Considering both multimorbidity patterns and frailty is important for identifying older adults at greater risk of adverse events, because increasing levels of frailty are associated with an additional burden of individual service use, while older adults with mild and moderate frailty contribute to higher overall costs [4]. In addition, neuropsychiatric class has also been associated with lower survival across all frailty levels [2].
The CAREPATH Clinical Research Group conducted several meetings and a literature review to calculate the overall risk of a patient based on the selected risk phenotypes. The conditions included in the risk analysis were frailty status, disability in basic activities of daily living (BADL), cognitive profile, hypertension (HT) grade, heart failure (HF) stage, chronic obstructive pulmonary disease (COPD) stage, chronic kidney disease (CKD) grade, diabetes mellitus (DM), coronary artery disease (CAD), presence of stroke or transient ischemic attack (TIA), nutritional status and sarcopenia (see figure below).
Risk phenotypes were first hierarchical based regarding frailty/disability, followed by cognitive profile.
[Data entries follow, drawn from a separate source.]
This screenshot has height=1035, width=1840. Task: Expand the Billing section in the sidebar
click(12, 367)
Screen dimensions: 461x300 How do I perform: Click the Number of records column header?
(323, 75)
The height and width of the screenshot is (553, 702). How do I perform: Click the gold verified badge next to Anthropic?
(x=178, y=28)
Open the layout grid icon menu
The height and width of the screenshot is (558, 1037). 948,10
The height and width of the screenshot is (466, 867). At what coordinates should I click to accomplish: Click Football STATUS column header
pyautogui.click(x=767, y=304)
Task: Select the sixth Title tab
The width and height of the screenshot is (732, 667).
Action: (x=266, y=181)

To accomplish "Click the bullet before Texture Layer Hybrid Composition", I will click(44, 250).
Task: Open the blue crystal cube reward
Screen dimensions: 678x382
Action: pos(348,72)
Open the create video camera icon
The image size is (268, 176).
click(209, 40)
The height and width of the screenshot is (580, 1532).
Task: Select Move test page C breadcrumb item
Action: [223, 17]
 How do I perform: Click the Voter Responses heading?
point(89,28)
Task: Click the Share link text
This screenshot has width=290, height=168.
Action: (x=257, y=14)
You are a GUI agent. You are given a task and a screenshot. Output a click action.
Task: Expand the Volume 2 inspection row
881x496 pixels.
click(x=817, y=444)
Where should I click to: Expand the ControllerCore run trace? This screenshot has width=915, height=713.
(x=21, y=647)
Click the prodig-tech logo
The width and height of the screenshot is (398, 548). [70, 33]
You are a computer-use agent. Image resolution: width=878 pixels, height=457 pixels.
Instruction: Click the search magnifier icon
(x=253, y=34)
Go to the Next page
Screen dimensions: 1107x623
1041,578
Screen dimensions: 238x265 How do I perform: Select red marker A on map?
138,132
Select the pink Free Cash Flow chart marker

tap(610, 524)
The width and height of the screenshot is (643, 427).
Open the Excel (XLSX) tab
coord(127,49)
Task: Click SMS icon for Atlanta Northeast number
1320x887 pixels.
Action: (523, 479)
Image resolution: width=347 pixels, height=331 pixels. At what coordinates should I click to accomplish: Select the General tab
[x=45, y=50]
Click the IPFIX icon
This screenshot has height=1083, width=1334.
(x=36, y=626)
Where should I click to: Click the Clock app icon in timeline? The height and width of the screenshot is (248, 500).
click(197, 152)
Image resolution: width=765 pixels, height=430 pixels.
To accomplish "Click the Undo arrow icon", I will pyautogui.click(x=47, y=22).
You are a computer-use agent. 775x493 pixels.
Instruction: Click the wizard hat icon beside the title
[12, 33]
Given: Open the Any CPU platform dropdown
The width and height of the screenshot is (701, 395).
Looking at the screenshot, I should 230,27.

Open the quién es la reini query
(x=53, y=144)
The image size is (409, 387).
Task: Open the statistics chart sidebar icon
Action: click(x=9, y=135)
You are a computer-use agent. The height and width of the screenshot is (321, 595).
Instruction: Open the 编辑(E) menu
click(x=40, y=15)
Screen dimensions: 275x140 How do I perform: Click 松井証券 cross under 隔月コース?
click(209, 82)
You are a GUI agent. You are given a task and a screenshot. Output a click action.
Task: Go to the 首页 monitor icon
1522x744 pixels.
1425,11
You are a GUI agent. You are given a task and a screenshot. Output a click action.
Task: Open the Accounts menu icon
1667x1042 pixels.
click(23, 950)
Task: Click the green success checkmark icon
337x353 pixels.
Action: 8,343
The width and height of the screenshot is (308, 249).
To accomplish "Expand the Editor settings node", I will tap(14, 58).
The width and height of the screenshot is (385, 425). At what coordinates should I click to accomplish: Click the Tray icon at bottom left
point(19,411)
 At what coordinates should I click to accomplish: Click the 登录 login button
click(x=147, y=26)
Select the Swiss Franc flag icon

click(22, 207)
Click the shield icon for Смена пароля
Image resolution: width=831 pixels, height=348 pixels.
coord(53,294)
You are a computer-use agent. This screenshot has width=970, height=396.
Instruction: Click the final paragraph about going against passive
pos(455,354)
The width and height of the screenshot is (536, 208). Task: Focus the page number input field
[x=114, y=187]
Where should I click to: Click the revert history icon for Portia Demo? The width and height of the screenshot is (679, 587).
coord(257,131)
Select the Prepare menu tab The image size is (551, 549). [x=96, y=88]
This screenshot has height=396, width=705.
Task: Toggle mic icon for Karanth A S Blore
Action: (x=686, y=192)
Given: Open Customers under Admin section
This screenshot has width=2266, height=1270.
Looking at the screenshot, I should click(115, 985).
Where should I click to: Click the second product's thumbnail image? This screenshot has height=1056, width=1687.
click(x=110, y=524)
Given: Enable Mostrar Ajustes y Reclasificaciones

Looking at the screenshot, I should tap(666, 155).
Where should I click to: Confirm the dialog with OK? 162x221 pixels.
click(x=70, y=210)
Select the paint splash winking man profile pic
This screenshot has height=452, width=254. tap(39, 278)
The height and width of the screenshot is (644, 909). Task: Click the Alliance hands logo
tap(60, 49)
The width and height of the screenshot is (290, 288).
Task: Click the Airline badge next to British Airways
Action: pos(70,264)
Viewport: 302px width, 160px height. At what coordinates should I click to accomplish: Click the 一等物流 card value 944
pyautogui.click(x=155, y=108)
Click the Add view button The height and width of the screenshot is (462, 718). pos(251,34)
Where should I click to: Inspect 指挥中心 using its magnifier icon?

Older adults with frailty or disability in BADL were considered high risk od adverse healthcare outcomes based on previous research, and non-frail or robust older adults were subclassified in mild cognitive impairment (MCI) (low risk) and mild dementia (intermediate risk). After this first classification, older adults are categorized in low risk (green), intermediate risk (yellow) or high risk (red) regarding the multimorbidity profile including the aforementioned diseases. Finally, older adults are categorised in the three risk phenotypes using the highest risk at any point of the figure.
This classification is new and empirical, although based in the clinical expertise of the Clinical Research Group and the literature review conducted for the CAREPATH clinical guidelines. In CAREPATH, risk profiles will be used by the healthcare team to determine early warnings and alerts and will be incorporated in the Clinical Decision Support Modules. Finally, one of the objectives of CAREPATH will be to clinically validate this new risk phenotype rules. Using clinical outcomes from the clinical investigation and multisensory data collected by the AICP, we will conduct artificial intelligence (AI) analysis to determine if these rules provide a valid and reliable pre-test approach to the healthcare provision of multimorbid older adults with MCI or mild dementia.
Bibliography
- Ogaz-González R, Corpeleijn E, García-Chanes RE, et al. Assessing the relationship between multimorbidity, NCD configurations, frailty phenotypes, and mortality risk in older adults. BMC Geriatr. 2024; 24: 355.
- Nguyen QD, Wu C, Odden MC, et al. Multimorbidity Patterns, Frailty, and Survival in Community-Dwelling Older Adults. J Gerontol A Biol Sci Med Sci. 2019; 74: 1265-70.
- Olaya B, Moneta MV, Caballero FF, et al. Latent class analysis of multimorbidity patterns and associated outcomes in Spanish older adults: a prospective cohort study. BMC Geriatr. 2017; 17: 186.
- Fogg C, England T, Zhu S, et al. Primary and secondary care service use and costs associated with frailty in an ageing population: longitudinal analysis of an English primary care cohort of adults aged 50 and over, 2006-2017. Age Ageing. 2024; 53: afae010.